ONTARIO SUPERIOR COURT OF JUSTICE
COURT FILE NO: FS-11-72545-00
DATE: 2013-12-06
BETWEEN:
Sanjeevan Satchidananthan
Applicant
Alawi Mohideen, for the Applicant
– and –
Kasturi Sivanesan
Respondent
Robert M. Micheli, for the Respondent
HEARD: June 14, 2013
REASONS FOR JUDGMENT
Barnes J.
INTRODUCTION
[1] The respondent seeks an order setting aside the order validating service of an application for divorce in a foreign jurisdiction and the order granting the applicant a divorce.
[2] Upon reading the affidavits filed and considering the submissions of counsel, this court concludes that the affidavit filed, in support of the motion to validate service, excluded information known to applicant, about the respondent’s whereabouts in Canada. This constituted material non-disclosure as contemplated by rule 25(19) of the Family Law Rules, O. Reg. 114/99.
[3] As a consequence, the order validating service is set aside. Therefore, the divorce order was obtained without proper notice to the respondent and as a result, that order is also set aside.
ISSUES
[4] The issues in this case:
(i) Does the court have jurisdiction to set aside the order validating service, dated January 23, 2013, and the final divorce order, dated April 10, 2013?
(ii) Where the Family Law Rules are silent, do the Rules of Civil Procedure make it mandatory to follow the Convention on the Service Abroad of Judicial and Extrajudicial Documents in Civil or Commercial Matters?
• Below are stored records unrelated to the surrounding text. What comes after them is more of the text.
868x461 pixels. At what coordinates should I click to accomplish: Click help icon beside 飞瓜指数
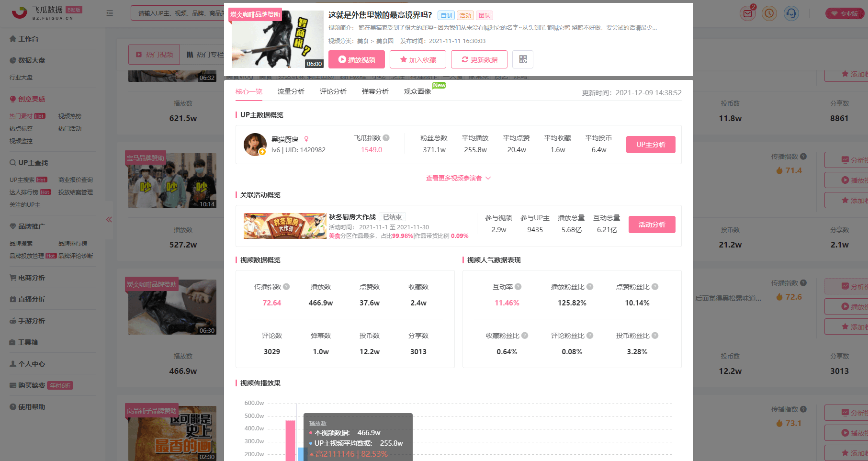(x=386, y=138)
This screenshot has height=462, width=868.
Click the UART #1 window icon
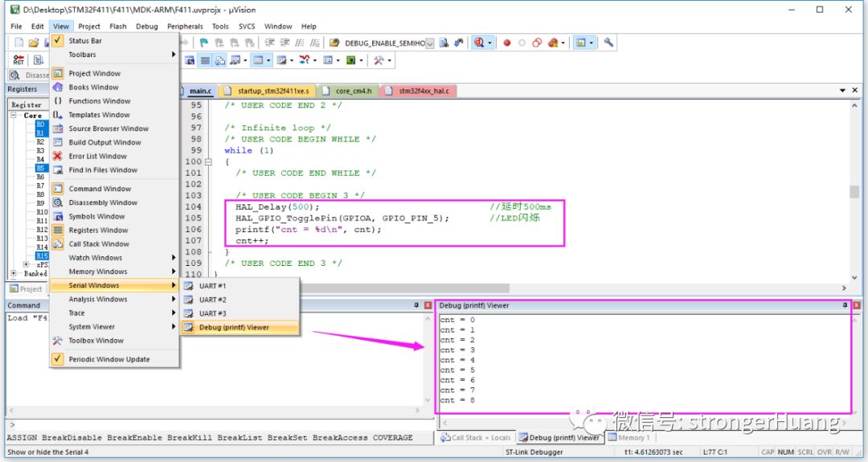point(188,286)
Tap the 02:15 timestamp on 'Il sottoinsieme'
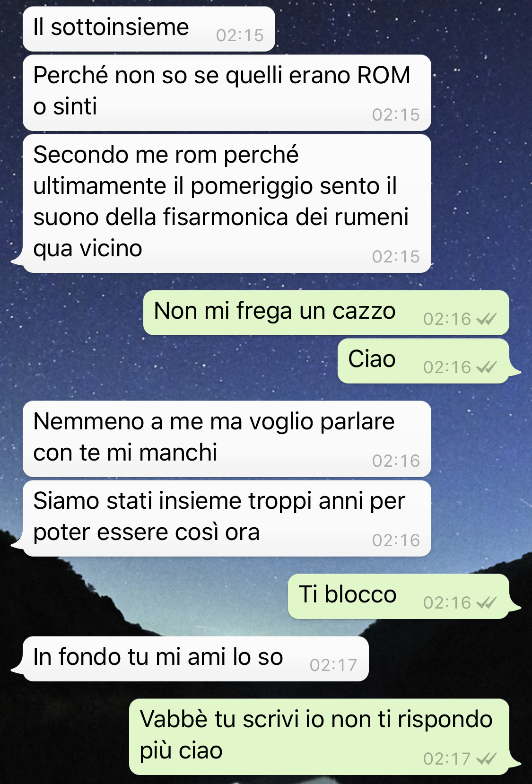Viewport: 532px width, 784px height. pos(240,35)
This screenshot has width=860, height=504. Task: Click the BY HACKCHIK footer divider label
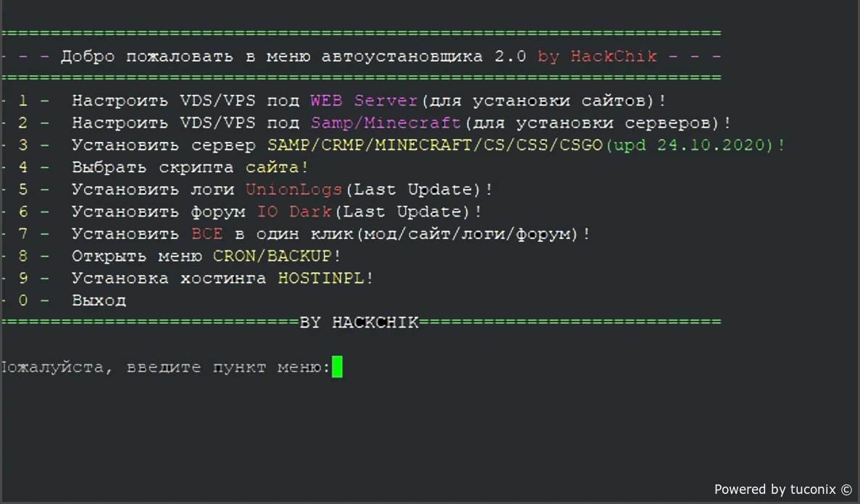point(359,322)
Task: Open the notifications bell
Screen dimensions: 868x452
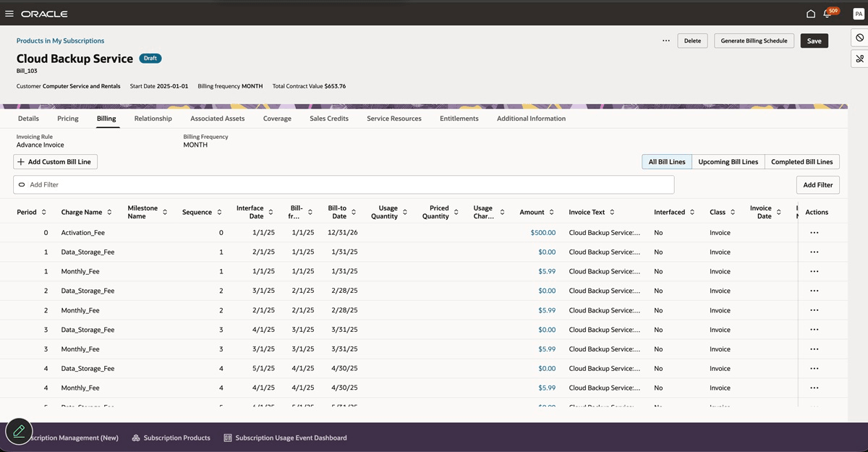Action: click(827, 14)
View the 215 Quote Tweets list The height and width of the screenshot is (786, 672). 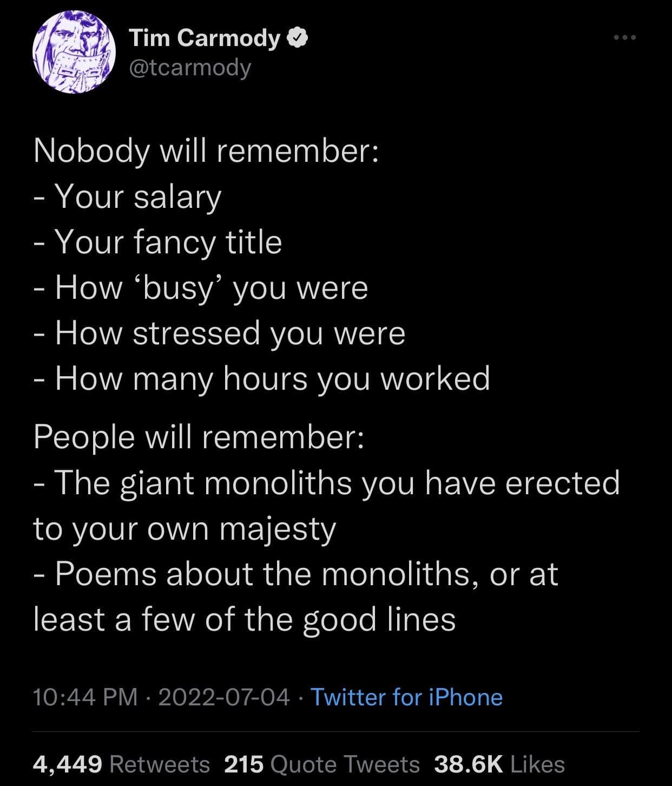point(321,764)
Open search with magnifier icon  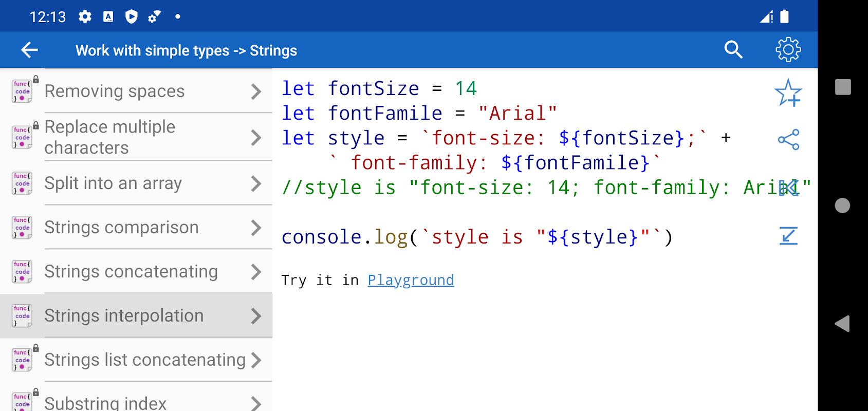tap(733, 50)

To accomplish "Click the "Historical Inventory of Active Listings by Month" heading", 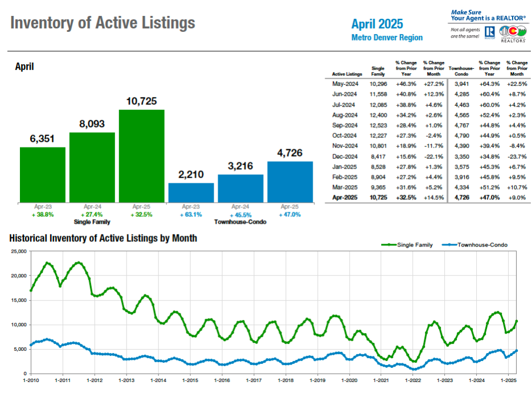I will click(x=103, y=238).
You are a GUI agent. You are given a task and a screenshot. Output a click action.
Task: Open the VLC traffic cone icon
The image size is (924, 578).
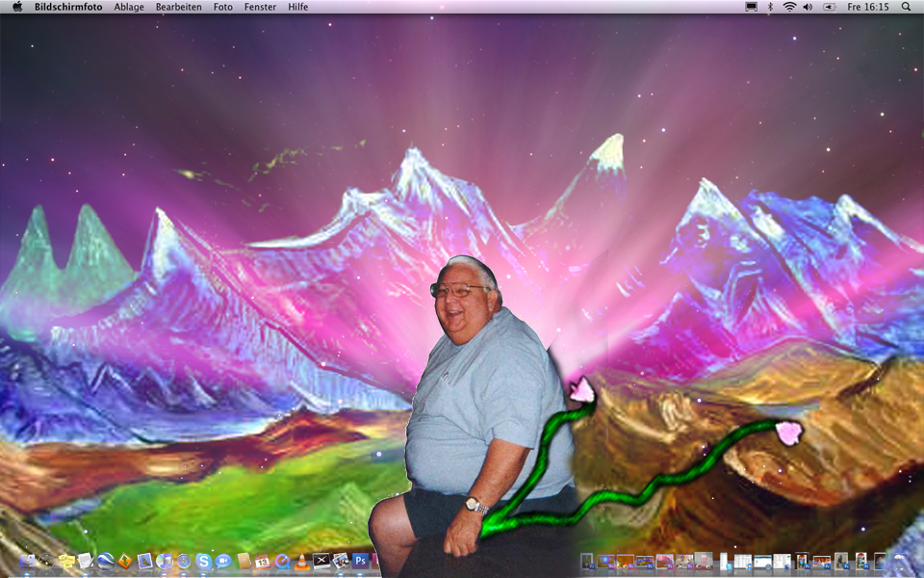coord(302,561)
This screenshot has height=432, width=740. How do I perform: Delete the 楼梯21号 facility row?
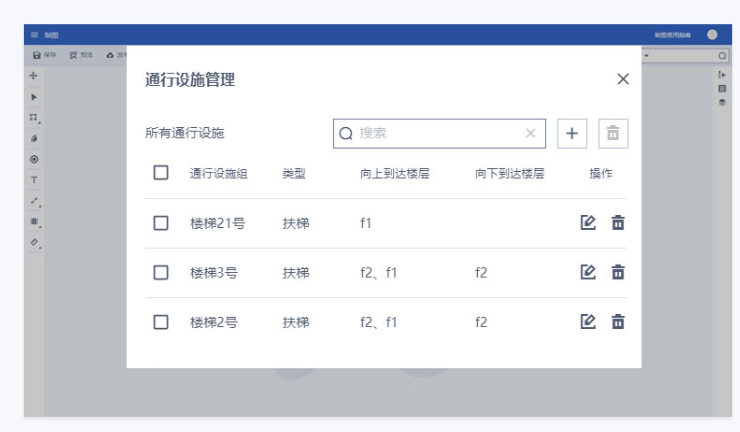click(x=618, y=223)

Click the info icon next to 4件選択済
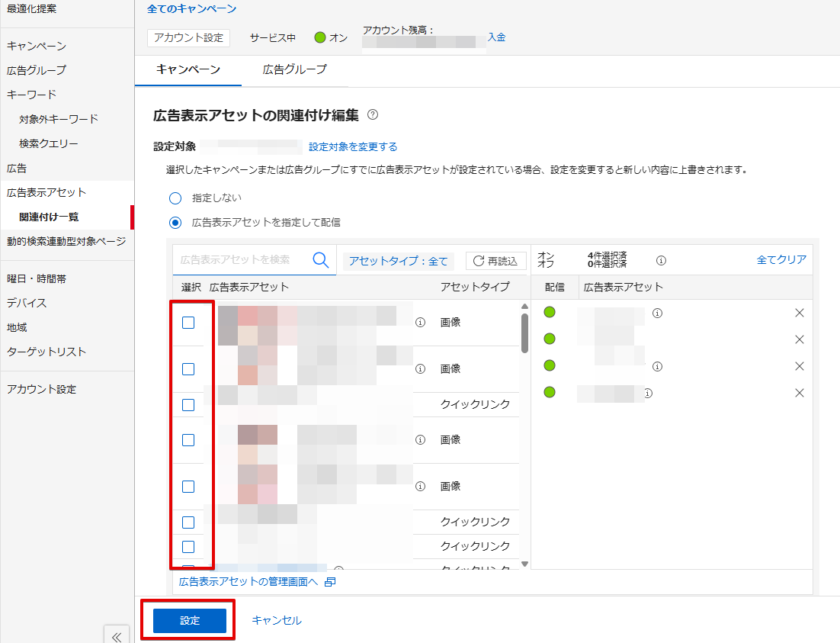point(661,260)
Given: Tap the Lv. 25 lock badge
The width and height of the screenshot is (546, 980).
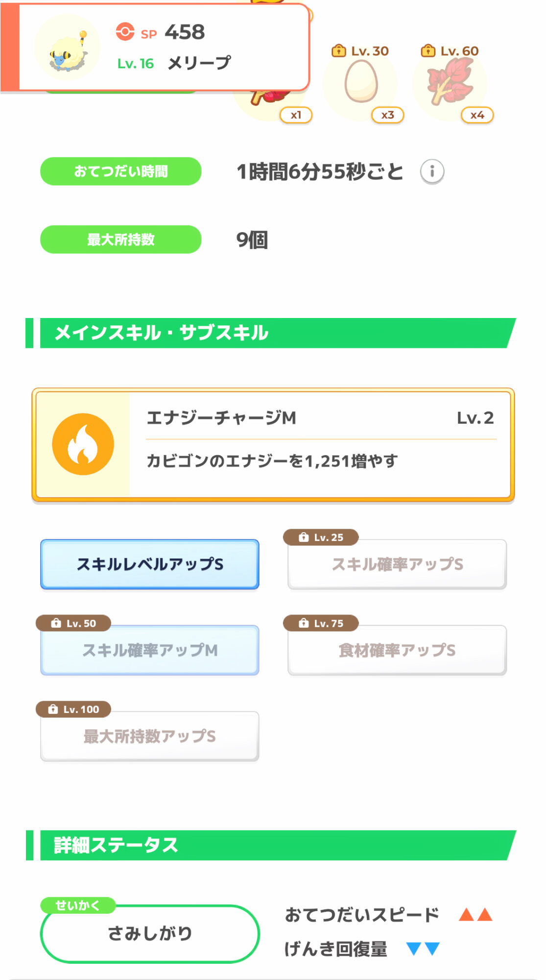Looking at the screenshot, I should [x=321, y=537].
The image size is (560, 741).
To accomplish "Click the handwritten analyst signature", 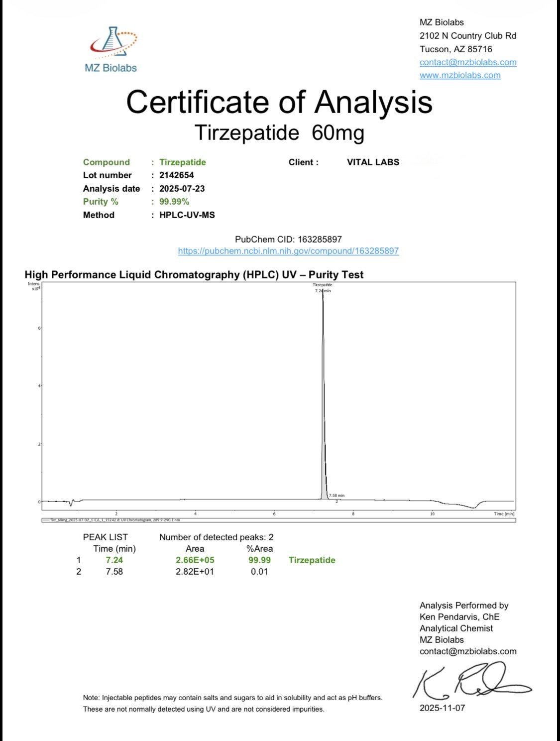I will point(470,681).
(iii) Should the order to validate service be set aside on the basis of any of the grounds set out in rule 25(19) of the Family Law Rules?
BACKGROUND FACTS
[5] The respondent and applicant were married in Mississauga, Ontario on May 24, 2009. The parties have been separated since November 1, 2010. On July 22, 2011, the applicant brought an application seeking divorce. The applicant did not seek any other corollary relief.
[6] The applicant’s previous counsel made several attempts to serve the respondent with the documents in Ontario. Attempts were made on October 4, 6 and 13, 2011, to serve the respondent at her place of residence. On October 21, 2011, a further attempt was made to serve the respondent at her place of employment. All these attempts were unsuccessful.
[7] On or about September 17, 2012, the respondent left Canada for the United Kingdom. On September 28, 2012, the applicant’s counsel sent a copy of the application for divorce to the law office of the respondent’s counsel.
[8] On October 1, 2012, the applicant’s counsel sent an application for divorce, by courier, to the home of the respondent’s parents in England. The respondent received this application for divorce in October 2012. The respondent failed to respond.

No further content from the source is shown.